ステルスしてるつもりが、悪目立ちしていたとは。
動揺が隠せず、ダラダラと額に冷や汗が滲む。
「め、目立っているって、まさかその、他のクラスにも噂になってたり……?」
あまりの焦り様に、ノーマンの瞳に同情が見えだす。
「……まぁ、まだクラスで噂されてるだけだから。
他のクラスまではわからないけど……。
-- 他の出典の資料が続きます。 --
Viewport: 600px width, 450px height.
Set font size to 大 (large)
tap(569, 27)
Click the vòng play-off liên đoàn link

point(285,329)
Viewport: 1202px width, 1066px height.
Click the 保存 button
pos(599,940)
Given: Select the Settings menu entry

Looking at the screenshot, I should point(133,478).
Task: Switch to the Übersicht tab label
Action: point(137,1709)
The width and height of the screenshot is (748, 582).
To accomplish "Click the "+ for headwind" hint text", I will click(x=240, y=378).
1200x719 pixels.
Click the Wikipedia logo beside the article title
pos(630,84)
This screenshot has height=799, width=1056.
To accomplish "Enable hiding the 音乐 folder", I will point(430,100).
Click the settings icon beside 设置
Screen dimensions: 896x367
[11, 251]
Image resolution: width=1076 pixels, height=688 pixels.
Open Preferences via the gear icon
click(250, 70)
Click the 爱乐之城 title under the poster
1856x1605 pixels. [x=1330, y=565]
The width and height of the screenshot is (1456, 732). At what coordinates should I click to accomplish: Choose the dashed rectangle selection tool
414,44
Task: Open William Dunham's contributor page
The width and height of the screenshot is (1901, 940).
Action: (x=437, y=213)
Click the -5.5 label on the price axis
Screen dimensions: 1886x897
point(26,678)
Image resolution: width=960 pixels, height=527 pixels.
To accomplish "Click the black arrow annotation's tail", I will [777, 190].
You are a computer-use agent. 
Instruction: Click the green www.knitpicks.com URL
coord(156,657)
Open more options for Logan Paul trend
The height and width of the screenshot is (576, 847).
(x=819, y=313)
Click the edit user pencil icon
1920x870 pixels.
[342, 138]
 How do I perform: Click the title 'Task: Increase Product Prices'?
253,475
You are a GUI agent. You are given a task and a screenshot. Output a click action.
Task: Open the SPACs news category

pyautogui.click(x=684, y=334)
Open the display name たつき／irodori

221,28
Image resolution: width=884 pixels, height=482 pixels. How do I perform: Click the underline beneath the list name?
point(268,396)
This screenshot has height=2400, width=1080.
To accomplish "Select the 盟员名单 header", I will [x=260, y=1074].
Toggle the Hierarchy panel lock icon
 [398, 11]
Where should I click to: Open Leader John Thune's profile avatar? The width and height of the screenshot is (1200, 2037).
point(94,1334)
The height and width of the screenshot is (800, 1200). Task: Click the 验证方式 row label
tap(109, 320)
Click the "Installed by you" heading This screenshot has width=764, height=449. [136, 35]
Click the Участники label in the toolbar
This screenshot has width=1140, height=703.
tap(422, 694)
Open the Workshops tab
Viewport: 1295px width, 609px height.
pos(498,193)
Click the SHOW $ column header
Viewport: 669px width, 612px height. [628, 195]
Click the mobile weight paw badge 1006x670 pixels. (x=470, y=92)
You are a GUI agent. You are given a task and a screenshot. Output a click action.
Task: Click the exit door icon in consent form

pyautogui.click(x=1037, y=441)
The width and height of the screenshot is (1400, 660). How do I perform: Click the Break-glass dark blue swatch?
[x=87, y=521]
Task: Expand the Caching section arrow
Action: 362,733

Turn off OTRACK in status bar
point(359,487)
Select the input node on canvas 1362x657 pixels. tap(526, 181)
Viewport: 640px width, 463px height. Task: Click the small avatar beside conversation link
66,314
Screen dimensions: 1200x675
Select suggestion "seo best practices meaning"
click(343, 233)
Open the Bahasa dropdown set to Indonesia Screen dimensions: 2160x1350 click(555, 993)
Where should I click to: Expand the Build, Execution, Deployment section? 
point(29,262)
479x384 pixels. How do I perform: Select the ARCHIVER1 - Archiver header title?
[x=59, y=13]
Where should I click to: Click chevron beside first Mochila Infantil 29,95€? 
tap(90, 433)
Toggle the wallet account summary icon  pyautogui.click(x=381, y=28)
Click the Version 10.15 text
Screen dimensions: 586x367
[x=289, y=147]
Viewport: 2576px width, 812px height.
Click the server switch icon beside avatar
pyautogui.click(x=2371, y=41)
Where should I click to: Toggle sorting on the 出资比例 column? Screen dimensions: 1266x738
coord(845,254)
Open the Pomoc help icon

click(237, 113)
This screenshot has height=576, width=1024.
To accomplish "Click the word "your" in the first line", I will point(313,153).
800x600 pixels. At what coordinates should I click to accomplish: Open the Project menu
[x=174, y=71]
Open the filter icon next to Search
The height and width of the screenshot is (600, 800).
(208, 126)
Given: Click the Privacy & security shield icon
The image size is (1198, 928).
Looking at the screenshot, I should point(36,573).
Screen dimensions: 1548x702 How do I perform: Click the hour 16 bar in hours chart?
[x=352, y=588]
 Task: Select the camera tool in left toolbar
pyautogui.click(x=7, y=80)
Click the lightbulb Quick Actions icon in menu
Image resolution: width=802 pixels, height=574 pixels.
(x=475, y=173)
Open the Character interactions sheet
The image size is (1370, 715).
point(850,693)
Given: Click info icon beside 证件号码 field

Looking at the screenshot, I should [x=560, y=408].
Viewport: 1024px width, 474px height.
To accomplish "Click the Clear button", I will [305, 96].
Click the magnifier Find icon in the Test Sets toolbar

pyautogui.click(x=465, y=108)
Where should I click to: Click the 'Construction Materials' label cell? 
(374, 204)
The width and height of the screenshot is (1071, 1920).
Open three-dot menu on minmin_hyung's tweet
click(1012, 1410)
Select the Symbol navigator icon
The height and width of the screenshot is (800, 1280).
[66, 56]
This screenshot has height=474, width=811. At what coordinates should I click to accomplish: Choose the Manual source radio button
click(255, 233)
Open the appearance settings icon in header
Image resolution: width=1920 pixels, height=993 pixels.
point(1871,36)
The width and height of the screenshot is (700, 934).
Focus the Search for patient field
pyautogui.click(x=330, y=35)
」
そう言いながら目が泳ぐ。
……人の口に戸は立てられぬ。
おーまいごっとー!
なんと言うことだ!!
立ち上がったまま頭を抱え苦悩する私。
ノーマンの瞳は、どんどんと私をかわいそうな子として同情の色が濃くなる。
「とりあえず、まぁ大人しくしてたらすぐ誤解が解けるんじゃないかな。」
……人の噂も75日。
75日耐える間に噂を聞きつけて、好奇心旺盛な対象者が見にくるとかあったら困るじゃん……!
ストンと椅子に座る。
「……悪目立ち……。」
ぶつぶつと取り憑かれた様に自分の不甲斐なさを反省する。
口から魂が出ていたかもしれない。
その様子をジッと眺めていたノーマンが、私の肩を叩いた。
「なんか困ってることとかあるのか?
その、行動の理由とか……」
同情100%のノーマンの言葉に、私は待ってましたと言わんばかりにノーマンの手を両手で取った。
「……よくぞ聞いてくれました!!」
私のキラッキラの目を見て、ノーマンの瞳から同情が消え、後悔が見え出した。